Q: Can multiple channels on multiple cores communication be handled and how?
A: MCAPI was designed to allow simultaneous channel connections across nodes. Any constraints in this ability would be at the underlying transport layer. MCAPI can handle multiple channels, but the underlying transport layer may not. This should be clearly documented by the individual implementation.

Q: Since hierarchy is used, how are lead domain and lead node managed?
A: The programmer must manage the notion of lead domain and/or node at design time.

Q: Why does MCAPI support master/slave and not client server?
A: MCAPI is a client / server model. A channel endpoint is used to either send or receive data. A message endpoint can be used to send and receive data.

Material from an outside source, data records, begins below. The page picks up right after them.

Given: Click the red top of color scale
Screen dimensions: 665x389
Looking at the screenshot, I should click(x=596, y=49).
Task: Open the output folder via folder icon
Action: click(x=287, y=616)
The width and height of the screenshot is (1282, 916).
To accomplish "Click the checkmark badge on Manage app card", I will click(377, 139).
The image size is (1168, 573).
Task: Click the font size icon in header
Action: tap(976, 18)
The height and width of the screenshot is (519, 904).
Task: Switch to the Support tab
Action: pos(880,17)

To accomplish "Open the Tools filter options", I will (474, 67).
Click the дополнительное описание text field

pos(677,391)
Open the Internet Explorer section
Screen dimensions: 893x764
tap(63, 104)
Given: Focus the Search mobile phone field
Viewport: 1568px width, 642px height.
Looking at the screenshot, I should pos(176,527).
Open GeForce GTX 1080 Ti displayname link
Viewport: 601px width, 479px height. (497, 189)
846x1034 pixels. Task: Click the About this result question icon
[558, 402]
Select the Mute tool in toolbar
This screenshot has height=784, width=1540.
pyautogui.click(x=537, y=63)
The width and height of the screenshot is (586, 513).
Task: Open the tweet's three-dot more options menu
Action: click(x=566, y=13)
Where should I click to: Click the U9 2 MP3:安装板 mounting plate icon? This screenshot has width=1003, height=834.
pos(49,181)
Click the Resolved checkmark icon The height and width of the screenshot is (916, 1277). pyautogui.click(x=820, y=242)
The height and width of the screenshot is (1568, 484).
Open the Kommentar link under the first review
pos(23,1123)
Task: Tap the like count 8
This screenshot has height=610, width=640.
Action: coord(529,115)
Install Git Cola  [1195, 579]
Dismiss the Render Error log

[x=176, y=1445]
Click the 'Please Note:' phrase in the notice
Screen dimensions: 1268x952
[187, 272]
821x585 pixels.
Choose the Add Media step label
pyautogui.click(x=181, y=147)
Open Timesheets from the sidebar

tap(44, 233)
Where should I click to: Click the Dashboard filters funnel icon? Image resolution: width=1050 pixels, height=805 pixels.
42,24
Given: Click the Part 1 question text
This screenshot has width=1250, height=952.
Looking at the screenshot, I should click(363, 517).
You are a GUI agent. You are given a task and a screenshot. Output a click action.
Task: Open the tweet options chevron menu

Q: For message sending, does the MCAPI specification deal with message conflicts? It includes a priority variable, but what about multiple messages being sent to a node with the same priority?
A: Priority can be specified on a per-message basis when using MCAPI connectionless messages or for a connection when using packet or scalar channels. The individual implementation determines how the transport layer handles the prioritization of incoming packets. Priority conflicts are handled by the underlying transport driver and should be documented by the vendor.

Q: Is out-of-order memory writes handled by MCAPI?
A: This issue is specific to the individual transport layer driver.

Q: How is MCAPI different when going over Ethernet compared to socket communication between two processes on two cores in AMP configuration?
A: It would be beneficial to use the MCAPI services to limit changes required to the application if the underlying transport layer changes in a future revision of the software or if the same application layer software is used on different devices with varying transport layers.

Q: Can domains be hierarchical, other domains under domains?
A: MCAPI domains do not offer that level of granularity, as each domain exists at the same level in the topology. However, each domain does not have to be reachable from all other domains.

Q: Can MCAPI be used to implement locking mechanisms across AMP shared memory areas?
A: MCAPI can be used to send / receive any data across nodes in a system. This messaging architecture could be used to coordinate locking across nodes, but MCAPI does not inherently provide such services.

Q: Is it possible to send messages in non-blocking mode or blocking with timeout?
A: The MCAPI specification provides symmetric blocking and non-blocking routines for connectionless message and packet channel send / receive routines. The user can also configure a timeout for blocking calls.

Q: Does MCAPI have support for security, having to deal with multiple OSes?
A: MCAPI does not handle any sort of operating system partitioning.